My research leads me to believe that the M500 (350w) and M600 (500w) are basically the same housing that weighs 3.7kg and has a very respectable Q factor of 175mm. The M600 also rates at 120nm torque substantially more than the EU competition other than the forthcoming TQ motored Flyon. They use a torque sensor/2 speed sensor PAS which should provide a very sensitive crank feel. Also they are rated <55 decibels so should be quiet. They also compare to the EU drives @ 3.7kg. Integrated batteries also are part of the package in several v and wh configs. They also use UART/Can communications so that they can be Ap able.

So you are going to be more apt to see these offered on MTB type bikes over the M800. Also of note is that these motors are capable of having a throttle also which in this watt size mid marketplace is pretty much stand alone. 

The only bikes I have seen with the M800 as you suggest have been drop bar models. The Canadian company IGo has a reported 28.8lb carbon road bike with it aboard. However your idea of using an M800, although only rated @ 200w and 55 nm torque, is a valid one as it would provide similar performance to the Fazua although not be removable. At 2.3kg, 4.4kg for system with 200wh battery, it would save 1.4kg over the other M series motor weight. But the extra watts and nm torque of the others would probably make up for the weight difference in the end for mtb use in general. 

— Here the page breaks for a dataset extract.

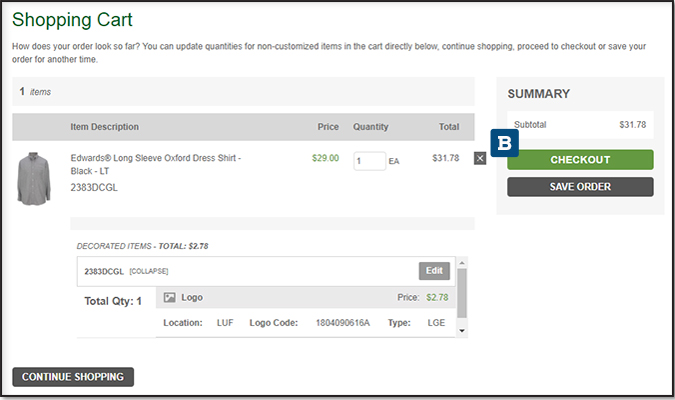Remove the shirt using the X icon

[x=480, y=158]
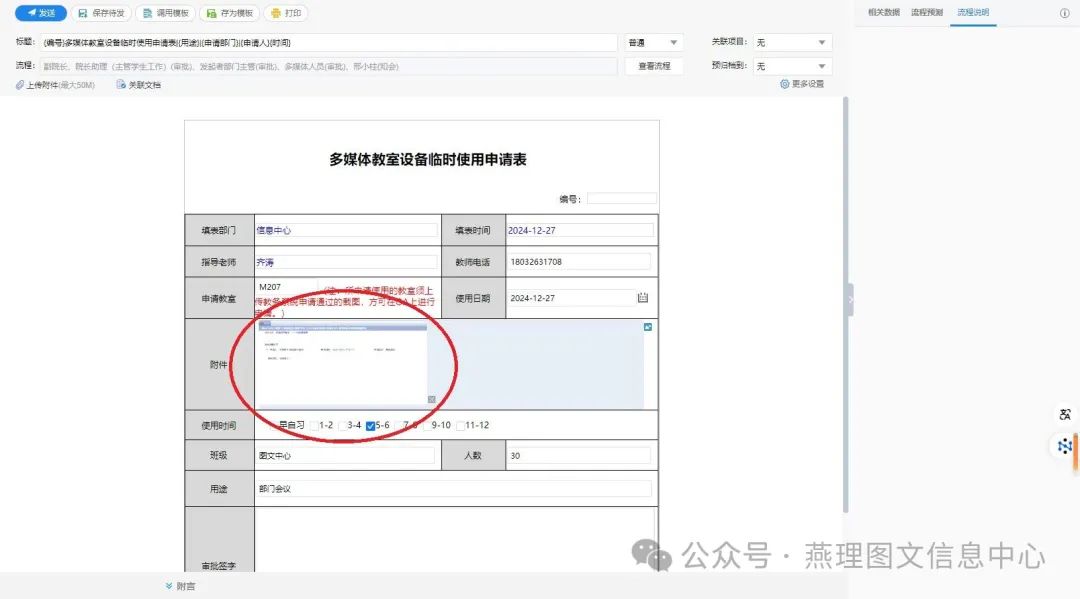Click 存为模板 save as template

point(211,14)
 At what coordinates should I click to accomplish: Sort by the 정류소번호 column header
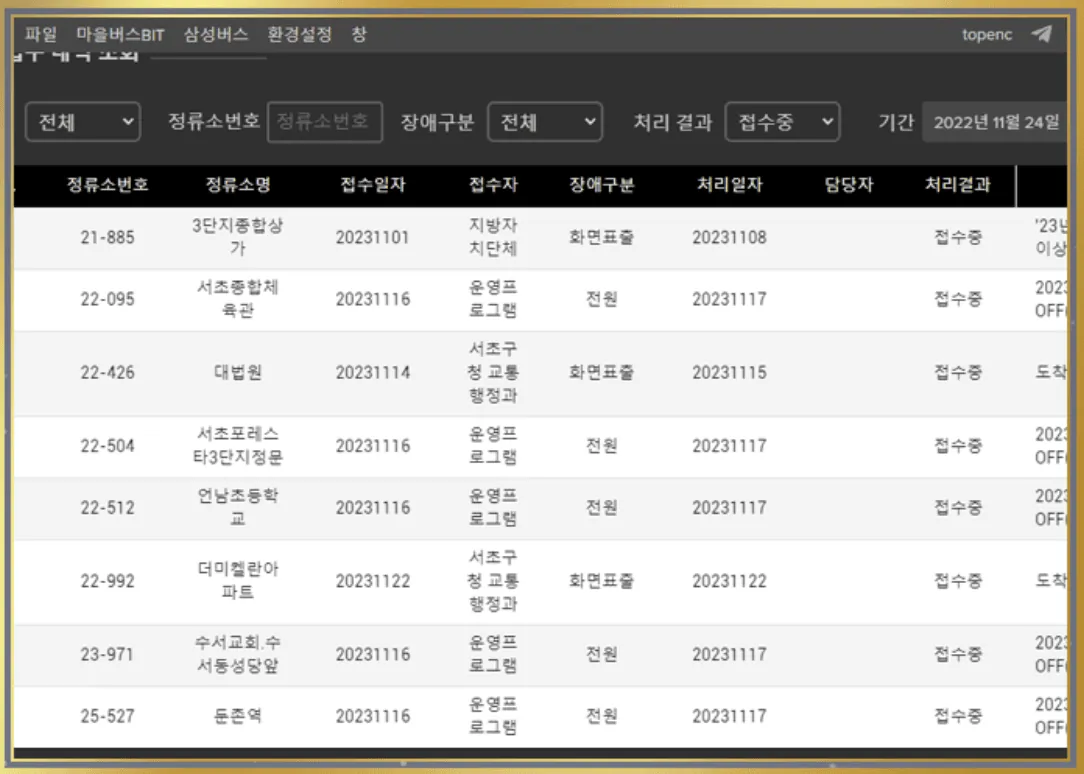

The only MTB "type" bike I have seen available here is the FLX Trail which is a lower end online hardtail. Out of date geo and cheap components abound. But the really bad news is that the M600 doesn't get high marks for long term reliability as from this report:

"While the m600 is not part of our regular lineup, we don't want to see other small ebike companies using this product end up having support issues, that's not good for anybody. And a lot of the criticism tied in with other design points, i.e. they need to build for more durability, no plastic gears, controller should always be potted, there should be gaskets, it should be designed for easy serviceability, production should have greater consistency etc."

Bafang is a big company and should be better about supporting their products but haven't got the greatest track record of doing so here in the U.S. at least. Hopefully they will end up giving the M system the support it needs going forward as it could be a good option.


----------